- WORK TASK
Please quote, word for word, the part of the Shopify Plus article below that runs between "What Shopify Plus includes" and "it is comprehensive.", inclusive.

- DOCUMENT PASSAGE
((

Shopify Plus costs from $2,300 per month on an annual contract. Standard Shopify Advanced costs $399 per month. The question every DTC brand reaches at some point is whether the difference is commercially justified - and the honest answer is: it depends almost entirely on what you are trying to build, and whether subscriptions are a meaningful part of your revenue model.
This post covers what Shopify Plus actually includes, where the upgrade pays for itself, and - importantly - where it does not. If you are already considering the move, our guide to migrating to Shopify Plus covers the process itself.
What Shopify Plus includes that standard Shopify does not
The Plus tier is not simply a faster or more capable version of Advanced. It is a different product in several specific ways that matter for DTC brands at scale. Understanding which of these features are relevant to your business is the most efficient way to evaluate whether the cost is justified.
Checkout Extensions
Shopify Plus gives full access to Checkout Extensions - the mechanism by which third-party tools (subscription platforms, loyalty programmes, upsell apps, post-purchase flows) inject custom functionality into the checkout without touching the underlying checkout code. On standard Shopify, checkout customisation is limited. On Plus, it is comprehensive.

))

- SOURCE MATERIAL
((

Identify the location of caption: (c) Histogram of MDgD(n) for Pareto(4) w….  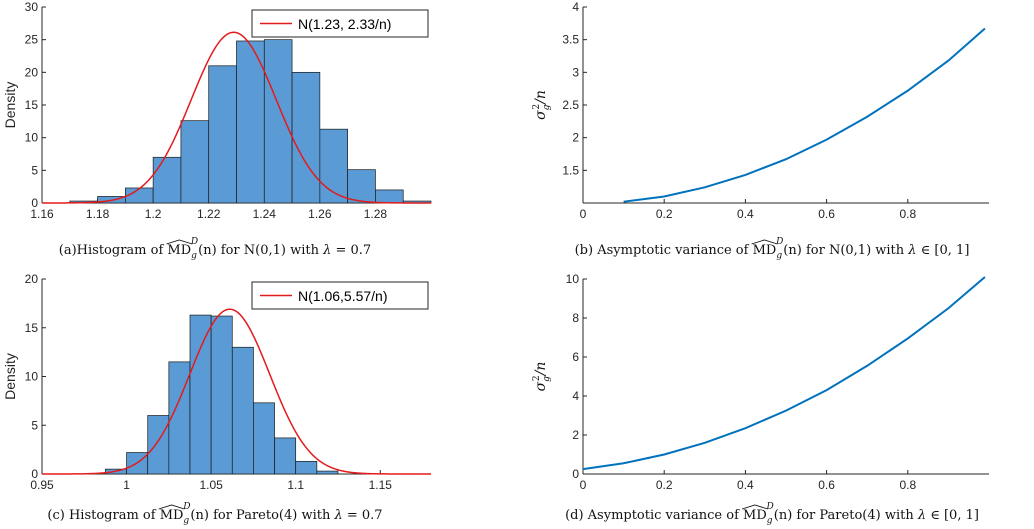
(214, 514).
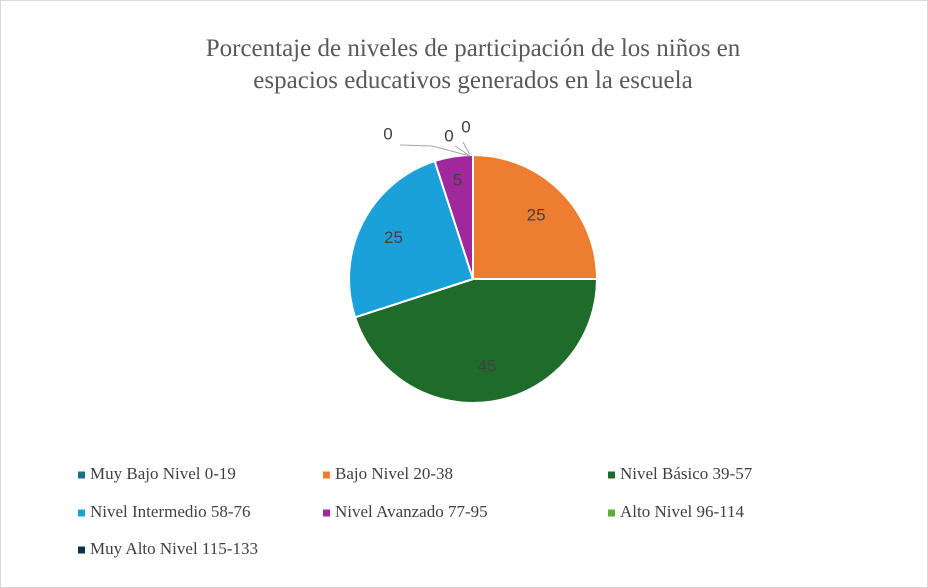 Image resolution: width=928 pixels, height=588 pixels. What do you see at coordinates (170, 512) in the screenshot?
I see `legend-label: Nivel Intermedio 58-76` at bounding box center [170, 512].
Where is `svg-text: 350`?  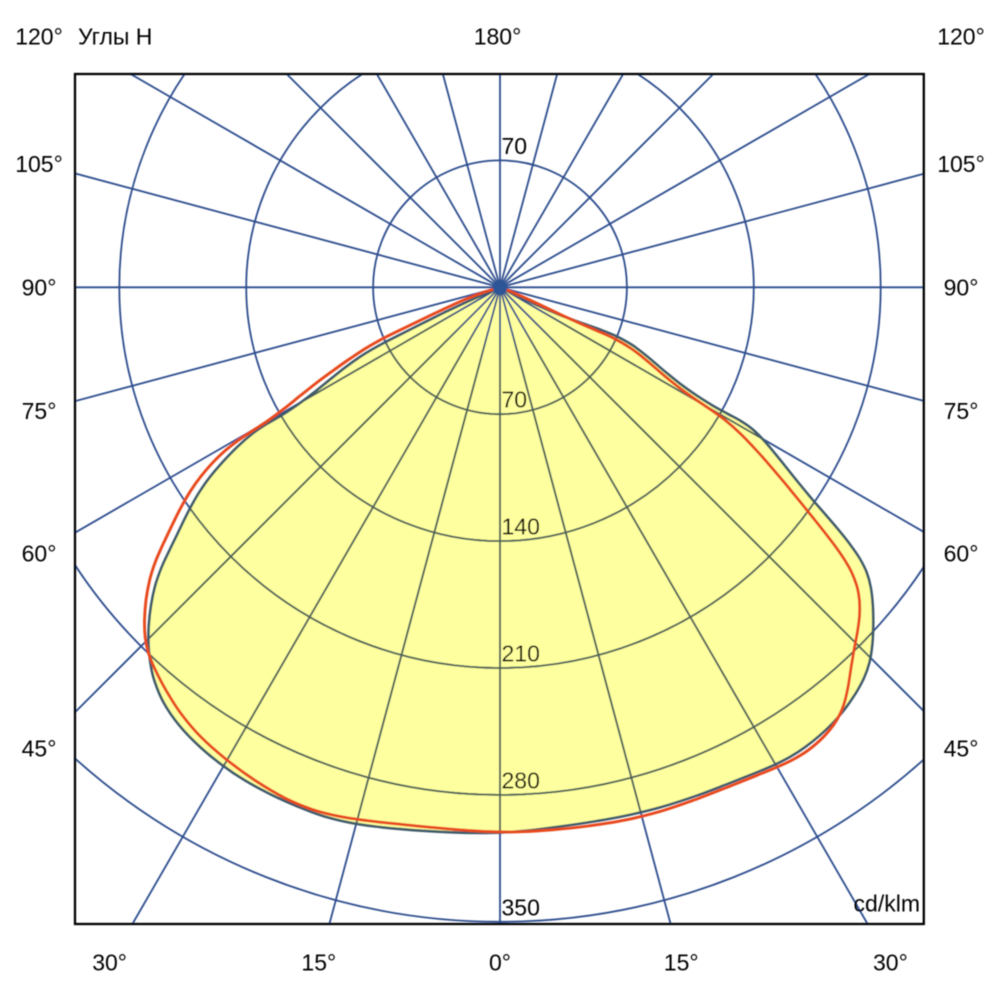
svg-text: 350 is located at coordinates (521, 907).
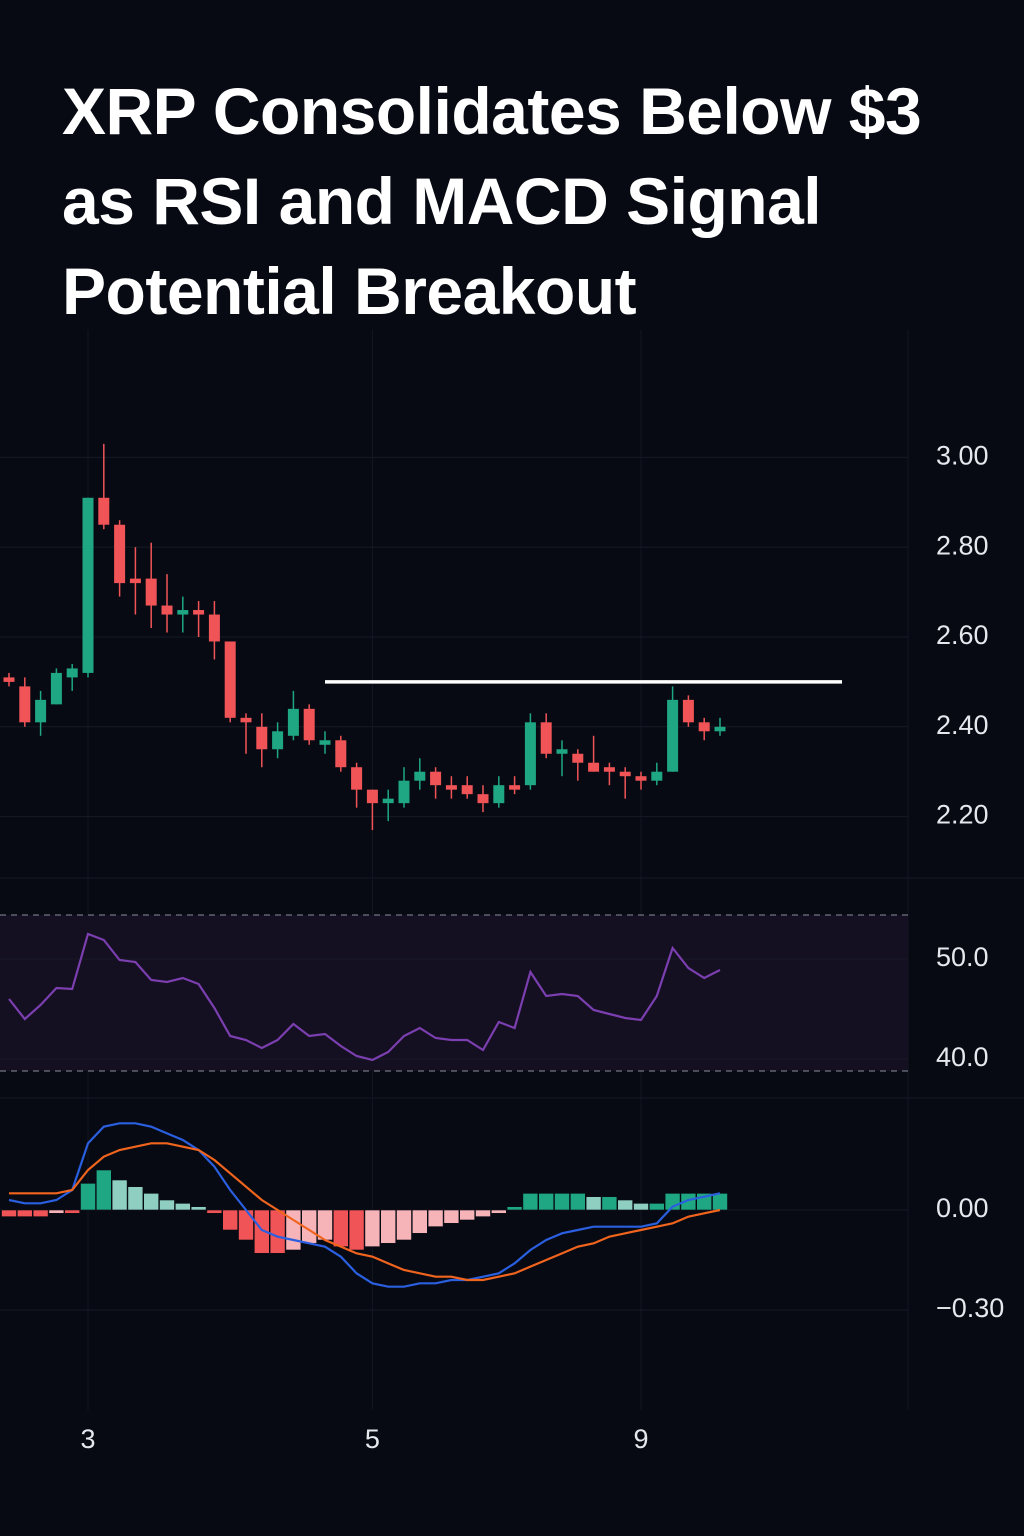  I want to click on y-tick-label: 3.00, so click(962, 455).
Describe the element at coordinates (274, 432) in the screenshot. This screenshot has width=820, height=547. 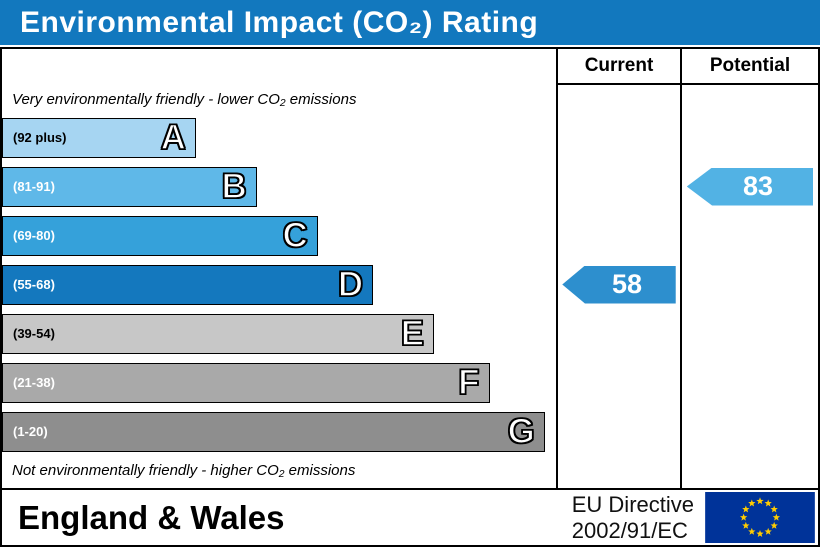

))

- RESULT OF THIS TASK
What Shopify Plus includes that standard Shopify does not
The Plus tier is not simply a faster or more capable version of Advanced. It is a different product in several specific ways that matter for DTC brands at scale. Understanding which of these features are relevant to your business is the most efficient way to evaluate whether the cost is justified.
Checkout Extensions
Shopify Plus gives full access to Checkout Extensions - the mechanism by which third-party tools (subscription platforms, loyalty programmes, upsell apps, post-purchase flows) inject custom functionality into the checkout without touching the underlying checkout code. On standard Shopify, checkout customisation is limited. On Plus, it is comprehensive.